*Directive*. Reproduce the listing below verbatim, line for line, without any alteration.

━━━━━━━━━━━━━━━━

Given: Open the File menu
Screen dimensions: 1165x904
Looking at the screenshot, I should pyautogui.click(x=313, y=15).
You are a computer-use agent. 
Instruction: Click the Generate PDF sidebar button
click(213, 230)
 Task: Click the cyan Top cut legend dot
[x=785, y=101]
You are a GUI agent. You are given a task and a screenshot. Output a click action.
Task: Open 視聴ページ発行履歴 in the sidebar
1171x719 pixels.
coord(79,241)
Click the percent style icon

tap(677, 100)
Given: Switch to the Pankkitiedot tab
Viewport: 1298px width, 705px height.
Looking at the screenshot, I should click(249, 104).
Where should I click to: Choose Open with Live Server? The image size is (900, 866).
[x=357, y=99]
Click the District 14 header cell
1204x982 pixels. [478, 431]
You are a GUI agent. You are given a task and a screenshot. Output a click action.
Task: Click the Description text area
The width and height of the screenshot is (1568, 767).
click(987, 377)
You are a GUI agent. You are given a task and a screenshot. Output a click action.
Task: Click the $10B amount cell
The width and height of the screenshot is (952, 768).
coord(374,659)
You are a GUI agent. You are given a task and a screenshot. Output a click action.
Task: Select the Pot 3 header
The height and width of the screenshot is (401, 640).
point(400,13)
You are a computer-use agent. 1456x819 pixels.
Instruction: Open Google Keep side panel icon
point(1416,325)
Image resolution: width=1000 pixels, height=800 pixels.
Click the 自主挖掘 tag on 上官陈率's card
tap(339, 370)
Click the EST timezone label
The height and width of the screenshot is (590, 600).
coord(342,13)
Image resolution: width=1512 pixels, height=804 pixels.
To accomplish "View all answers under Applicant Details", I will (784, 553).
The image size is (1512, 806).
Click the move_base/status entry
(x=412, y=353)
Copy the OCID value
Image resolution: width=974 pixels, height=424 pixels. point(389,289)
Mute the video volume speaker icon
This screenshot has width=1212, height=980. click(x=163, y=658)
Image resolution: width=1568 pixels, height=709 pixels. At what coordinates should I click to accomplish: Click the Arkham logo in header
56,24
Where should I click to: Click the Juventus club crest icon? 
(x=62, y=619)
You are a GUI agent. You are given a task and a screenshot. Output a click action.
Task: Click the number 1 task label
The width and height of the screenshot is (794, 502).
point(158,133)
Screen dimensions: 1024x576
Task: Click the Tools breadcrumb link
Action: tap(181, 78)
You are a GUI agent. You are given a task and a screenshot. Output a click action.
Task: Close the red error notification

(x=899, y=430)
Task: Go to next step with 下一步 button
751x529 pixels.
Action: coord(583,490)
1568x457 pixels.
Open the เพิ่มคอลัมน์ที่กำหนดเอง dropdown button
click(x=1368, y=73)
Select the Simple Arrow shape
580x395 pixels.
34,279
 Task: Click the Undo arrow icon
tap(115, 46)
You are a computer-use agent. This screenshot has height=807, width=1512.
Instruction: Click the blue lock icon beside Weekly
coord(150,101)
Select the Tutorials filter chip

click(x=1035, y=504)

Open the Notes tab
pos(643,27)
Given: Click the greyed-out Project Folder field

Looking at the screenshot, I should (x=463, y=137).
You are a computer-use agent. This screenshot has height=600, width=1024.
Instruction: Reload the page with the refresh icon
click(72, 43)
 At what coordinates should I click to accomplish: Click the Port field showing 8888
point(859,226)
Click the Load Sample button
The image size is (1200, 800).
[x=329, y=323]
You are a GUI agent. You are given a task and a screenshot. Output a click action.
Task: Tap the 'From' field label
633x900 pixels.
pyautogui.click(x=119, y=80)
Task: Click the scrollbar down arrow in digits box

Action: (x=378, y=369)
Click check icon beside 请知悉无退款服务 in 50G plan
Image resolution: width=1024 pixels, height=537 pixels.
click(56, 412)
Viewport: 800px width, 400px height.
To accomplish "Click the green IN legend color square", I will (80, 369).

━━━━━━━━━━━━━━━━

*Solved problem*.
Given: Open the File menu
Screen dimensions: 1165x904
Looking at the screenshot, I should pyautogui.click(x=313, y=15).
You are a computer-use agent. 
Instruction: Click the Generate PDF sidebar button
click(213, 230)
 Task: Click the cyan Top cut legend dot
[x=785, y=101]
You are a GUI agent. You are given a task and a screenshot. Output a click action.
Task: Open 視聴ページ発行履歴 in the sidebar
1171x719 pixels.
coord(79,241)
Click the percent style icon

tap(677, 100)
Given: Switch to the Pankkitiedot tab
Viewport: 1298px width, 705px height.
Looking at the screenshot, I should click(249, 104).
Where should I click to: Choose Open with Live Server? The image size is (900, 866).
[x=357, y=99]
Click the District 14 header cell
1204x982 pixels. [478, 431]
You are a GUI agent. You are given a task and a screenshot. Output a click action.
Task: Click the Description text area
The width and height of the screenshot is (1568, 767).
click(987, 377)
You are a GUI agent. You are given a task and a screenshot. Output a click action.
Task: Click the $10B amount cell
The width and height of the screenshot is (952, 768).
coord(374,659)
You are a GUI agent. You are given a task and a screenshot. Output a click action.
Task: Select the Pot 3 header
The height and width of the screenshot is (401, 640).
point(400,13)
You are a computer-use agent. 1456x819 pixels.
Instruction: Open Google Keep side panel icon
point(1416,325)
Image resolution: width=1000 pixels, height=800 pixels.
Click the 自主挖掘 tag on 上官陈率's card
tap(339, 370)
Click the EST timezone label
The height and width of the screenshot is (590, 600).
coord(342,13)
Image resolution: width=1512 pixels, height=804 pixels.
To accomplish "View all answers under Applicant Details", I will (784, 553).
The image size is (1512, 806).
Click the move_base/status entry
(x=412, y=353)
Copy the OCID value
Image resolution: width=974 pixels, height=424 pixels. point(389,289)
Mute the video volume speaker icon
This screenshot has width=1212, height=980. click(x=163, y=658)
Image resolution: width=1568 pixels, height=709 pixels. At what coordinates should I click to accomplish: Click the Arkham logo in header
56,24
Where should I click to: Click the Juventus club crest icon? 
(x=62, y=619)
You are a GUI agent. You are given a task and a screenshot. Output a click action.
Task: Click the number 1 task label
The width and height of the screenshot is (794, 502).
point(158,133)
Screen dimensions: 1024x576
Task: Click the Tools breadcrumb link
Action: tap(181, 78)
You are a GUI agent. You are given a task and a screenshot. Output a click action.
Task: Close the red error notification

(x=899, y=430)
Task: Go to next step with 下一步 button
751x529 pixels.
Action: coord(583,490)
1568x457 pixels.
Open the เพิ่มคอลัมน์ที่กำหนดเอง dropdown button
click(x=1368, y=73)
Select the Simple Arrow shape
580x395 pixels.
34,279
 Task: Click the Undo arrow icon
tap(115, 46)
You are a computer-use agent. This screenshot has height=807, width=1512.
Instruction: Click the blue lock icon beside Weekly
coord(150,101)
Select the Tutorials filter chip

click(x=1035, y=504)

Open the Notes tab
pos(643,27)
Given: Click the greyed-out Project Folder field

Looking at the screenshot, I should (x=463, y=137).
You are a computer-use agent. This screenshot has height=600, width=1024.
Instruction: Reload the page with the refresh icon
click(72, 43)
 At what coordinates should I click to accomplish: Click the Port field showing 8888
point(859,226)
Click the Load Sample button
The image size is (1200, 800).
[x=329, y=323]
You are a GUI agent. You are given a task and a screenshot. Output a click action.
Task: Tap the 'From' field label
633x900 pixels.
pyautogui.click(x=119, y=80)
Task: Click the scrollbar down arrow in digits box

Action: (x=378, y=369)
Click check icon beside 请知悉无退款服务 in 50G plan
Image resolution: width=1024 pixels, height=537 pixels.
click(56, 412)
Viewport: 800px width, 400px height.
To accomplish "Click the green IN legend color square", I will (80, 369).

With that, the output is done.